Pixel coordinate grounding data
++++++++

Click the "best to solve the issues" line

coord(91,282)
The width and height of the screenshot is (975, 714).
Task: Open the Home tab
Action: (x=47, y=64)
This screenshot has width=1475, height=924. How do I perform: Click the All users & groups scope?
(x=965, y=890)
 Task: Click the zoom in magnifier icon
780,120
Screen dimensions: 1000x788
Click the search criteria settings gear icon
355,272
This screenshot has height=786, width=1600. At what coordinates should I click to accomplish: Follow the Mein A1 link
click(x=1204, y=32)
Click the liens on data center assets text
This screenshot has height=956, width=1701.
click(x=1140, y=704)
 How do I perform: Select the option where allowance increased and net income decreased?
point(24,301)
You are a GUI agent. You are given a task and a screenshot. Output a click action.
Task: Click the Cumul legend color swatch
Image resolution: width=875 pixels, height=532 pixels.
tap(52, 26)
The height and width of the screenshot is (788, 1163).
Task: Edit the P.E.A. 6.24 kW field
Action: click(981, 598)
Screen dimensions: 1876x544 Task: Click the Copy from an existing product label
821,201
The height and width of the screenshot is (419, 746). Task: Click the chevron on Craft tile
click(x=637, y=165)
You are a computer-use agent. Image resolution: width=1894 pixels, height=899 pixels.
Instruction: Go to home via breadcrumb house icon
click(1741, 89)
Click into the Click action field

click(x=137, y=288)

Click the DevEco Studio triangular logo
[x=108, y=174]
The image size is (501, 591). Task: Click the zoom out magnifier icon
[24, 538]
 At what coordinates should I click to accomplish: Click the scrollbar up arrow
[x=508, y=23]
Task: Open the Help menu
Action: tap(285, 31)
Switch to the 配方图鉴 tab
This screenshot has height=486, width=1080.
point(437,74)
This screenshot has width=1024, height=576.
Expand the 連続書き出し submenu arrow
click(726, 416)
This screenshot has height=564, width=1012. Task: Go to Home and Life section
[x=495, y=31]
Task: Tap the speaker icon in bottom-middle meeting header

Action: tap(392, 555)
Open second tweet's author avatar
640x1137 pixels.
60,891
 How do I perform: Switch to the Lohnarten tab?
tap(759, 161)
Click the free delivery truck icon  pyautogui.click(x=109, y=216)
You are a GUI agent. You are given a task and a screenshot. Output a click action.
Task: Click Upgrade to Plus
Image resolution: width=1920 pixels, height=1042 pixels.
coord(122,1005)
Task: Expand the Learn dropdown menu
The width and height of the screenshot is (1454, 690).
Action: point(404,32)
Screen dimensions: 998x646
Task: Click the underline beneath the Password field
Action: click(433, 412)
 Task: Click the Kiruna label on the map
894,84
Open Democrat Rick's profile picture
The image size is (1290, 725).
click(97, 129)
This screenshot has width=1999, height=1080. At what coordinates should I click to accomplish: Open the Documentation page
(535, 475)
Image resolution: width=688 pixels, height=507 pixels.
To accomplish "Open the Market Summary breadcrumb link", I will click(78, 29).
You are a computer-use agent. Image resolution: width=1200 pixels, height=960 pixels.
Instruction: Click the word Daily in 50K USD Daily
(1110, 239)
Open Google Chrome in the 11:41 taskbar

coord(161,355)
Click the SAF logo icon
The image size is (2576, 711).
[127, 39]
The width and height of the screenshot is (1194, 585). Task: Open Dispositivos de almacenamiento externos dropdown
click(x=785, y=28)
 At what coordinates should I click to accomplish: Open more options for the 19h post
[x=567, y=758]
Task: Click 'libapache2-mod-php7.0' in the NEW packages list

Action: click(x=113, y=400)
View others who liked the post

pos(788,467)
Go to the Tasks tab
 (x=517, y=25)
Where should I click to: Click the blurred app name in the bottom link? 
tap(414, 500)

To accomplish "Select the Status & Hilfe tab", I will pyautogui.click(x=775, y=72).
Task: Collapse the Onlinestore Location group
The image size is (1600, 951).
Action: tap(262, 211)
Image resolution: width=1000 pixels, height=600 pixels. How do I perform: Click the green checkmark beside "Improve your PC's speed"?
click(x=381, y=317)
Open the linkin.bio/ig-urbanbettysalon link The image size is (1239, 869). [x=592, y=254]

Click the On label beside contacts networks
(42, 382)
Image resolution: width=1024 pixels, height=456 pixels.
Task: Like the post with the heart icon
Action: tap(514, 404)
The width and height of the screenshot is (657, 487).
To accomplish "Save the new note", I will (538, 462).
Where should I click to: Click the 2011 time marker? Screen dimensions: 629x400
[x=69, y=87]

++++++++

What needs to be done → Copy the data above in its entirety, exactly as given.

The answer →
Click the "best to solve the issues" line

coord(91,282)
The width and height of the screenshot is (975, 714).
Task: Open the Home tab
Action: (x=47, y=64)
This screenshot has width=1475, height=924. How do I perform: Click the All users & groups scope?
(x=965, y=890)
 Task: Click the zoom in magnifier icon
780,120
Screen dimensions: 1000x788
Click the search criteria settings gear icon
355,272
This screenshot has height=786, width=1600. At what coordinates should I click to accomplish: Follow the Mein A1 link
click(x=1204, y=32)
Click the liens on data center assets text
This screenshot has height=956, width=1701.
click(x=1140, y=704)
 How do I perform: Select the option where allowance increased and net income decreased?
point(24,301)
You are a GUI agent. You are given a task and a screenshot. Output a click action.
Task: Click the Cumul legend color swatch
Image resolution: width=875 pixels, height=532 pixels.
tap(52, 26)
The height and width of the screenshot is (788, 1163).
Task: Edit the P.E.A. 6.24 kW field
Action: click(981, 598)
Screen dimensions: 1876x544 Task: Click the Copy from an existing product label
821,201
The height and width of the screenshot is (419, 746). Task: Click the chevron on Craft tile
click(x=637, y=165)
You are a computer-use agent. Image resolution: width=1894 pixels, height=899 pixels.
Instruction: Go to home via breadcrumb house icon
click(1741, 89)
Click into the Click action field

click(x=137, y=288)

Click the DevEco Studio triangular logo
[x=108, y=174]
The image size is (501, 591). Task: Click the zoom out magnifier icon
[24, 538]
 At what coordinates should I click to accomplish: Click the scrollbar up arrow
[x=508, y=23]
Task: Open the Help menu
Action: tap(285, 31)
Switch to the 配方图鉴 tab
This screenshot has height=486, width=1080.
point(437,74)
This screenshot has width=1024, height=576.
Expand the 連続書き出し submenu arrow
click(726, 416)
This screenshot has height=564, width=1012. Task: Go to Home and Life section
[x=495, y=31]
Task: Tap the speaker icon in bottom-middle meeting header

Action: tap(392, 555)
Open second tweet's author avatar
640x1137 pixels.
60,891
 How do I perform: Switch to the Lohnarten tab?
tap(759, 161)
Click the free delivery truck icon  pyautogui.click(x=109, y=216)
You are a GUI agent. You are given a task and a screenshot. Output a click action.
Task: Click Upgrade to Plus
Image resolution: width=1920 pixels, height=1042 pixels.
coord(122,1005)
Task: Expand the Learn dropdown menu
The width and height of the screenshot is (1454, 690).
Action: point(404,32)
Screen dimensions: 998x646
Task: Click the underline beneath the Password field
Action: click(433, 412)
 Task: Click the Kiruna label on the map
894,84
Open Democrat Rick's profile picture
The image size is (1290, 725).
click(97, 129)
This screenshot has width=1999, height=1080. At what coordinates should I click to accomplish: Open the Documentation page
(535, 475)
Image resolution: width=688 pixels, height=507 pixels.
To accomplish "Open the Market Summary breadcrumb link", I will click(78, 29).
You are a computer-use agent. Image resolution: width=1200 pixels, height=960 pixels.
Instruction: Click the word Daily in 50K USD Daily
(1110, 239)
Open Google Chrome in the 11:41 taskbar

coord(161,355)
Click the SAF logo icon
The image size is (2576, 711).
[127, 39]
The width and height of the screenshot is (1194, 585). Task: Open Dispositivos de almacenamiento externos dropdown
click(x=785, y=28)
 At what coordinates should I click to accomplish: Open more options for the 19h post
[x=567, y=758]
Task: Click 'libapache2-mod-php7.0' in the NEW packages list

Action: click(x=113, y=400)
View others who liked the post

pos(788,467)
Go to the Tasks tab
 (x=517, y=25)
Where should I click to: Click the blurred app name in the bottom link? 
tap(414, 500)

To accomplish "Select the Status & Hilfe tab", I will pyautogui.click(x=775, y=72).
Task: Collapse the Onlinestore Location group
The image size is (1600, 951).
Action: tap(262, 211)
Image resolution: width=1000 pixels, height=600 pixels. How do I perform: Click the green checkmark beside "Improve your PC's speed"?
click(x=381, y=317)
Open the linkin.bio/ig-urbanbettysalon link The image size is (1239, 869). [x=592, y=254]

Click the On label beside contacts networks
(42, 382)
Image resolution: width=1024 pixels, height=456 pixels.
Task: Like the post with the heart icon
Action: tap(514, 404)
The width and height of the screenshot is (657, 487).
To accomplish "Save the new note", I will (538, 462).
Where should I click to: Click the 2011 time marker? Screen dimensions: 629x400
[x=69, y=87]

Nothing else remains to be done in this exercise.